You should definitely file an amended return using Form 1040-X once you receive the corrected 1099. The IRS will likely catch the discrepancy through their matching program, but it's better to be proactive than to wait for a notice. The good news is that if the correction results in you owing more tax, as long as you file the amendment before the IRS contacts you about it, you'll typically avoid any accuracy-related penalties. You might still owe interest on any additional tax, but that's usually minimal if you amend quickly.
I dealt with a similar Robinhood 1099 issue last year. One thing that helped me was downloading my full transaction history from Robinhood's web platform (not just the monthly statements) and doing a line-by-line comparison. Sometimes the discrepancies come from how they categorize certain transactions or handle stock splits. Also, make sure you're looking at the right boxes on the 1099 - qualified dividends vs ordinary dividends are reported separately, and sometimes what looks like an error is just dividends being split between different categories. If you find a genuine error after double-checking everything, Robinhood's tax support team is actually pretty responsive during tax season.

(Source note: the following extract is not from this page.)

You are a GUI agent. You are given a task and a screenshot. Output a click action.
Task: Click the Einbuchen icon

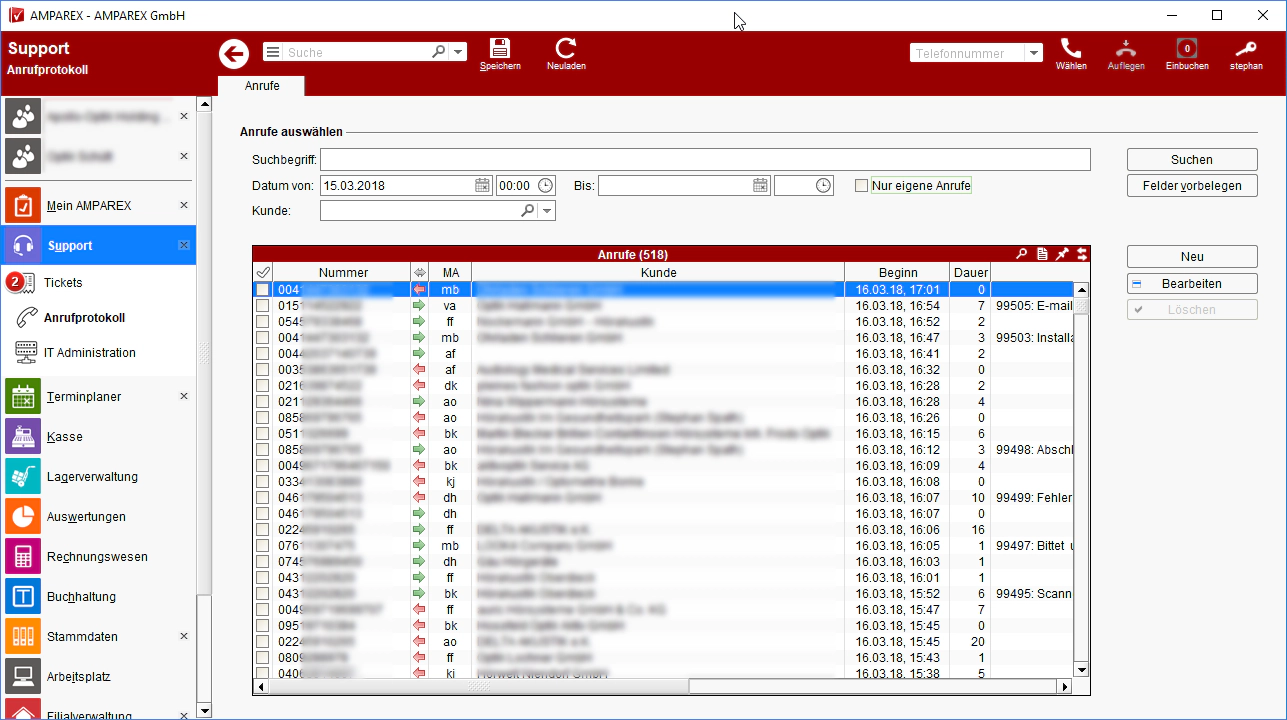tap(1187, 48)
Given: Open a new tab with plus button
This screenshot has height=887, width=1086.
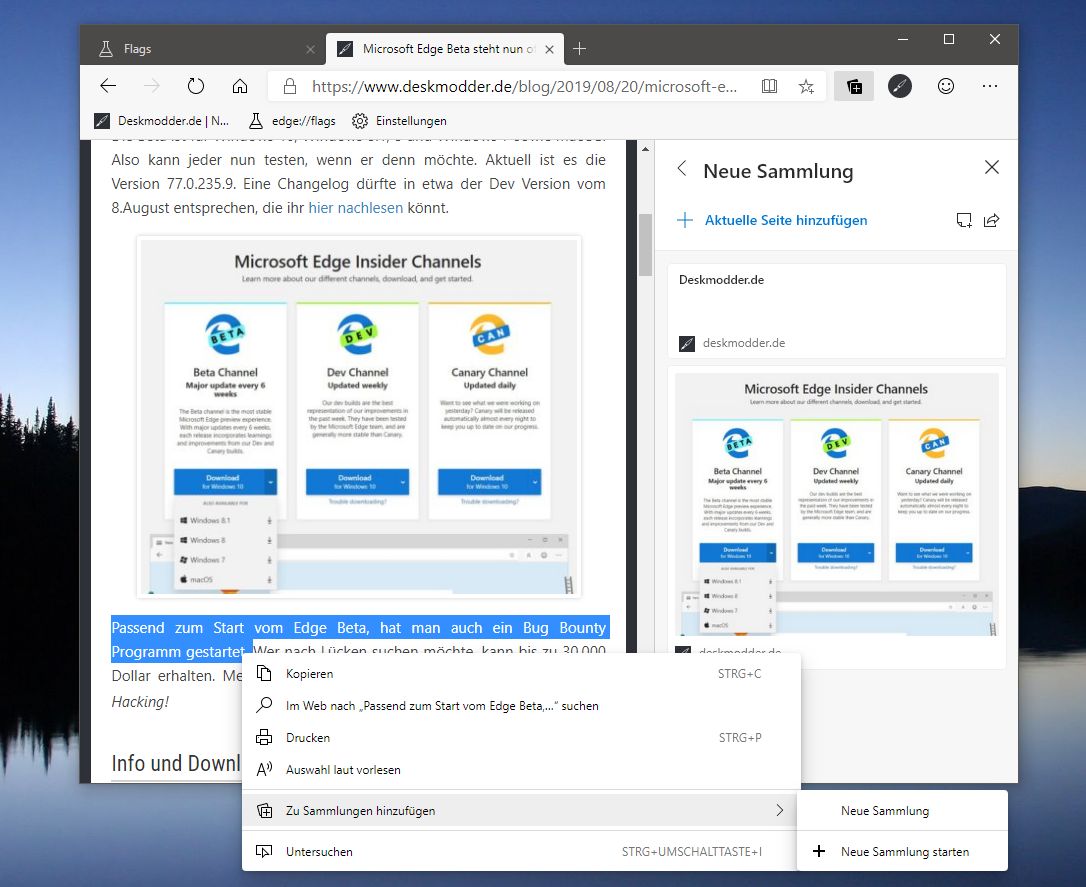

I got my corrected form in about 10 business days. Don't stress too much about the audit risk - 1099 corrections are extremely common and the IRS expects them. Just make sure you file with the correct information once you have it.
Has anyone dealt with the K-1 vs W-2 issue as a founder? My company started classifying me as a partner last year after raising our Series A, and I got a K-1 instead of a W-2. The quarterly estimated tax payments are killing me, and I wasn't prepared for the full self-employment tax hit.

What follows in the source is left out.